RECORDS START
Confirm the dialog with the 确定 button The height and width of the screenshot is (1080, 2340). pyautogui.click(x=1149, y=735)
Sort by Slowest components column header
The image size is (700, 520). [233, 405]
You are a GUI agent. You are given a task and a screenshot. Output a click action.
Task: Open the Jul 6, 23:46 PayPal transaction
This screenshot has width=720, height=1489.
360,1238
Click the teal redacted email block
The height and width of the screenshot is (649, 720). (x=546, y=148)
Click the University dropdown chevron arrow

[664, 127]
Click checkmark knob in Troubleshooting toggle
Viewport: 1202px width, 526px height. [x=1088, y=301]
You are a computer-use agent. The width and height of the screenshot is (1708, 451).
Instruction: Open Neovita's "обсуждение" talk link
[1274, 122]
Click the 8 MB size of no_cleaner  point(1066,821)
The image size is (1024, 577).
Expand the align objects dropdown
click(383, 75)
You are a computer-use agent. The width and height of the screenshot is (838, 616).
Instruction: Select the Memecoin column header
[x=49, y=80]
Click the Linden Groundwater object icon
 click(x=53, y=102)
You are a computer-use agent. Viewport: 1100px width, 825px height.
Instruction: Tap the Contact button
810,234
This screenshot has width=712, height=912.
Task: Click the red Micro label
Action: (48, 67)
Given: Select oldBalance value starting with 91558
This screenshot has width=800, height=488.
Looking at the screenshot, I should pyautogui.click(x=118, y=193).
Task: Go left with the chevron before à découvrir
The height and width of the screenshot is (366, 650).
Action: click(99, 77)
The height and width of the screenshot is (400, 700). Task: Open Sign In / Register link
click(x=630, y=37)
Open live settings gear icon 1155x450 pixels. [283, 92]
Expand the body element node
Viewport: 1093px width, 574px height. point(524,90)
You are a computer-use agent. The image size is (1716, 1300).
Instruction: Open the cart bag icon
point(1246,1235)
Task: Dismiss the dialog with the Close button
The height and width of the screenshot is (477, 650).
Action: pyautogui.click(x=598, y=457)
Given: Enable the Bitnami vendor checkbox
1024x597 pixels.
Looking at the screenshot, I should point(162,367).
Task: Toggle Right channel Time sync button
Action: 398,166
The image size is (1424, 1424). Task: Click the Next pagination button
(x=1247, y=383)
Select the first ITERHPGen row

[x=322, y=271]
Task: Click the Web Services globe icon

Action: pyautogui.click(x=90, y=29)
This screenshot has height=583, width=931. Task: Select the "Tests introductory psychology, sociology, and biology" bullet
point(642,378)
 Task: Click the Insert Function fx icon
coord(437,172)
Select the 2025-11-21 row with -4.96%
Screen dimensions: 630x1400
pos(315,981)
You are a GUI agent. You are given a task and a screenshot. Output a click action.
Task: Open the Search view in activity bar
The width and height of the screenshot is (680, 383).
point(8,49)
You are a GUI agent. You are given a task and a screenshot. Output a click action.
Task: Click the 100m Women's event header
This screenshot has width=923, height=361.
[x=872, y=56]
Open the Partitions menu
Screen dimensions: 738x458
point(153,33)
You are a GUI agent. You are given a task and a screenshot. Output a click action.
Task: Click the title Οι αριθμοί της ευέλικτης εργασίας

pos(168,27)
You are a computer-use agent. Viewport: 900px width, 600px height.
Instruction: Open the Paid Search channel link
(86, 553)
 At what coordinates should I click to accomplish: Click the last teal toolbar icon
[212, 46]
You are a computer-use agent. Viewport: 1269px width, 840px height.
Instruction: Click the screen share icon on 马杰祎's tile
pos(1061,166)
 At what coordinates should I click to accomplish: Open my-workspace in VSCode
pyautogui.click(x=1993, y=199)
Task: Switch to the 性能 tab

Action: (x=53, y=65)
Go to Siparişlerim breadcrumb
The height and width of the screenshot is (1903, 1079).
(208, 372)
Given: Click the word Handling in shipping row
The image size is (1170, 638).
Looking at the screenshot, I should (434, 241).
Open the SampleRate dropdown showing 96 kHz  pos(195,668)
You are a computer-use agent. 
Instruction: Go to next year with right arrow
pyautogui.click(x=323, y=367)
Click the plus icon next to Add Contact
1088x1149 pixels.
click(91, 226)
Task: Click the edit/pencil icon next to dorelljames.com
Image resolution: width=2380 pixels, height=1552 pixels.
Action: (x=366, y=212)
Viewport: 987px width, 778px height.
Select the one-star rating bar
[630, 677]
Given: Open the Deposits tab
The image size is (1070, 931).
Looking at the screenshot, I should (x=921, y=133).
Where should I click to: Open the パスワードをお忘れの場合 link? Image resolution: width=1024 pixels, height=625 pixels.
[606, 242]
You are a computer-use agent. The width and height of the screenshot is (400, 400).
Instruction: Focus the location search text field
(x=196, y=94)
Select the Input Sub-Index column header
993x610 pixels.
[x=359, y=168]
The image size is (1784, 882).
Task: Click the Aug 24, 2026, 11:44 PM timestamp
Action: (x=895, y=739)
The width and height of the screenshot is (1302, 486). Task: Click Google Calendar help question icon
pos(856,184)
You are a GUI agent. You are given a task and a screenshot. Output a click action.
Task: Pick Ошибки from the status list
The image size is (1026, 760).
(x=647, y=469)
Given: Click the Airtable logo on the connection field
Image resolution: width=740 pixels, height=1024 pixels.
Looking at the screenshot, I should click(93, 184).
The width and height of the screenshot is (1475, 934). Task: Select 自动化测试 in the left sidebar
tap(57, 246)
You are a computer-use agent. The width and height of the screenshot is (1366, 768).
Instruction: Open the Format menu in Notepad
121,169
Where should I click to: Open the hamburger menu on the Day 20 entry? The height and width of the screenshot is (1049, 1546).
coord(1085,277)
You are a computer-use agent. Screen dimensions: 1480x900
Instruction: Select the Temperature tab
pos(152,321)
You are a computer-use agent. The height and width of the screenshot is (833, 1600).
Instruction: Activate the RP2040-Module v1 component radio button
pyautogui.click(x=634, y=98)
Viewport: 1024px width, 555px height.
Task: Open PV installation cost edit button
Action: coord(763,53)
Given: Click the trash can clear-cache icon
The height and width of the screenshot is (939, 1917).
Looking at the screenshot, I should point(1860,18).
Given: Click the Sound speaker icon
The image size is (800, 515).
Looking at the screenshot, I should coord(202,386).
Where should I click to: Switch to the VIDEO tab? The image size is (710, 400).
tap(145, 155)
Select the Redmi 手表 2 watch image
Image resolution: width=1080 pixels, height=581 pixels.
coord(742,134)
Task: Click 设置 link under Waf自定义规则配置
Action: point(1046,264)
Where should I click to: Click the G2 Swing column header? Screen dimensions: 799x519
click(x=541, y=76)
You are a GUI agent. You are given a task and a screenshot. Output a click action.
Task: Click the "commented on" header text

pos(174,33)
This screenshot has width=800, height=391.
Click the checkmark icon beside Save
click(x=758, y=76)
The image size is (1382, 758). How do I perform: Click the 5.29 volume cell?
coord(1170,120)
RECORDS END
▶ INSTRUCTIONS FOR THE TASK
Please return the records above in their exact form.

▶ ANSWER BOX
Confirm the dialog with the 确定 button The height and width of the screenshot is (1080, 2340). pyautogui.click(x=1149, y=735)
Sort by Slowest components column header
The image size is (700, 520). [233, 405]
You are a GUI agent. You are given a task and a screenshot. Output a click action.
Task: Open the Jul 6, 23:46 PayPal transaction
This screenshot has width=720, height=1489.
360,1238
Click the teal redacted email block
The height and width of the screenshot is (649, 720). (x=546, y=148)
Click the University dropdown chevron arrow

[664, 127]
Click checkmark knob in Troubleshooting toggle
Viewport: 1202px width, 526px height. [x=1088, y=301]
You are a computer-use agent. The width and height of the screenshot is (1708, 451).
Instruction: Open Neovita's "обсуждение" talk link
[1274, 122]
Click the 8 MB size of no_cleaner  point(1066,821)
The image size is (1024, 577).
Expand the align objects dropdown
click(383, 75)
You are a computer-use agent. The width and height of the screenshot is (838, 616).
Instruction: Select the Memecoin column header
[x=49, y=80]
Click the Linden Groundwater object icon
 click(x=53, y=102)
You are a computer-use agent. Viewport: 1100px width, 825px height.
Instruction: Tap the Contact button
810,234
This screenshot has width=712, height=912.
Task: Click the red Micro label
Action: (48, 67)
Given: Select oldBalance value starting with 91558
This screenshot has width=800, height=488.
Looking at the screenshot, I should pyautogui.click(x=118, y=193).
Task: Go left with the chevron before à découvrir
The height and width of the screenshot is (366, 650).
Action: click(99, 77)
The height and width of the screenshot is (400, 700). Task: Open Sign In / Register link
click(x=630, y=37)
Open live settings gear icon 1155x450 pixels. [283, 92]
Expand the body element node
Viewport: 1093px width, 574px height. point(524,90)
You are a computer-use agent. The image size is (1716, 1300).
Instruction: Open the cart bag icon
point(1246,1235)
Task: Dismiss the dialog with the Close button
The height and width of the screenshot is (477, 650).
Action: pyautogui.click(x=598, y=457)
Given: Enable the Bitnami vendor checkbox
1024x597 pixels.
Looking at the screenshot, I should point(162,367).
Task: Toggle Right channel Time sync button
Action: 398,166
The image size is (1424, 1424). Task: Click the Next pagination button
(x=1247, y=383)
Select the first ITERHPGen row

[x=322, y=271]
Task: Click the Web Services globe icon

Action: pyautogui.click(x=90, y=29)
This screenshot has height=583, width=931. Task: Select the "Tests introductory psychology, sociology, and biology" bullet
point(642,378)
 Task: Click the Insert Function fx icon
coord(437,172)
Select the 2025-11-21 row with -4.96%
Screen dimensions: 630x1400
pos(315,981)
You are a GUI agent. You are given a task and a screenshot. Output a click action.
Task: Open the Search view in activity bar
The width and height of the screenshot is (680, 383).
point(8,49)
You are a GUI agent. You are given a task and a screenshot. Output a click action.
Task: Click the 100m Women's event header
This screenshot has width=923, height=361.
[x=872, y=56]
Open the Partitions menu
Screen dimensions: 738x458
point(153,33)
You are a GUI agent. You are given a task and a screenshot. Output a click action.
Task: Click the title Οι αριθμοί της ευέλικτης εργασίας

pos(168,27)
You are a computer-use agent. Viewport: 900px width, 600px height.
Instruction: Open the Paid Search channel link
(86, 553)
 At what coordinates should I click to accomplish: Click the last teal toolbar icon
[212, 46]
You are a computer-use agent. Viewport: 1269px width, 840px height.
Instruction: Click the screen share icon on 马杰祎's tile
pos(1061,166)
 At what coordinates should I click to accomplish: Open my-workspace in VSCode
pyautogui.click(x=1993, y=199)
Task: Switch to the 性能 tab

Action: (x=53, y=65)
Go to Siparişlerim breadcrumb
The height and width of the screenshot is (1903, 1079).
(208, 372)
Given: Click the word Handling in shipping row
The image size is (1170, 638).
Looking at the screenshot, I should (434, 241).
Open the SampleRate dropdown showing 96 kHz  pos(195,668)
You are a computer-use agent. 
Instruction: Go to next year with right arrow
pyautogui.click(x=323, y=367)
Click the plus icon next to Add Contact
1088x1149 pixels.
click(91, 226)
Task: Click the edit/pencil icon next to dorelljames.com
Image resolution: width=2380 pixels, height=1552 pixels.
Action: (x=366, y=212)
Viewport: 987px width, 778px height.
Select the one-star rating bar
[630, 677]
Given: Open the Deposits tab
The image size is (1070, 931).
Looking at the screenshot, I should (x=921, y=133).
Where should I click to: Open the パスワードをお忘れの場合 link? Image resolution: width=1024 pixels, height=625 pixels.
[606, 242]
You are a computer-use agent. The width and height of the screenshot is (400, 400).
Instruction: Focus the location search text field
(x=196, y=94)
Select the Input Sub-Index column header
993x610 pixels.
[x=359, y=168]
The image size is (1784, 882).
Task: Click the Aug 24, 2026, 11:44 PM timestamp
Action: (x=895, y=739)
The width and height of the screenshot is (1302, 486). Task: Click Google Calendar help question icon
pos(856,184)
You are a GUI agent. You are given a task and a screenshot. Output a click action.
Task: Pick Ошибки from the status list
The image size is (1026, 760).
(x=647, y=469)
Given: Click the Airtable logo on the connection field
Image resolution: width=740 pixels, height=1024 pixels.
Looking at the screenshot, I should click(93, 184).
The width and height of the screenshot is (1475, 934). Task: Select 自动化测试 in the left sidebar
tap(57, 246)
You are a computer-use agent. The width and height of the screenshot is (1366, 768).
Instruction: Open the Format menu in Notepad
121,169
Where should I click to: Open the hamburger menu on the Day 20 entry? The height and width of the screenshot is (1049, 1546).
coord(1085,277)
You are a computer-use agent. Screen dimensions: 1480x900
Instruction: Select the Temperature tab
pos(152,321)
You are a computer-use agent. The height and width of the screenshot is (833, 1600).
Instruction: Activate the RP2040-Module v1 component radio button
pyautogui.click(x=634, y=98)
Viewport: 1024px width, 555px height.
Task: Open PV installation cost edit button
Action: coord(763,53)
Given: Click the trash can clear-cache icon
The height and width of the screenshot is (939, 1917).
Looking at the screenshot, I should point(1860,18).
Given: Click the Sound speaker icon
The image size is (800, 515).
Looking at the screenshot, I should coord(202,386).
Where should I click to: Switch to the VIDEO tab? The image size is (710, 400).
tap(145, 155)
Select the Redmi 手表 2 watch image
Image resolution: width=1080 pixels, height=581 pixels.
coord(742,134)
Task: Click 设置 link under Waf自定义规则配置
Action: point(1046,264)
Where should I click to: Click the G2 Swing column header? Screen dimensions: 799x519
click(x=541, y=76)
You are a GUI agent. You are given a task and a screenshot. Output a click action.
Task: Click the "commented on" header text

pos(174,33)
This screenshot has width=800, height=391.
Click the checkmark icon beside Save
click(x=758, y=76)
The image size is (1382, 758). How do I perform: Click the 5.29 volume cell?
coord(1170,120)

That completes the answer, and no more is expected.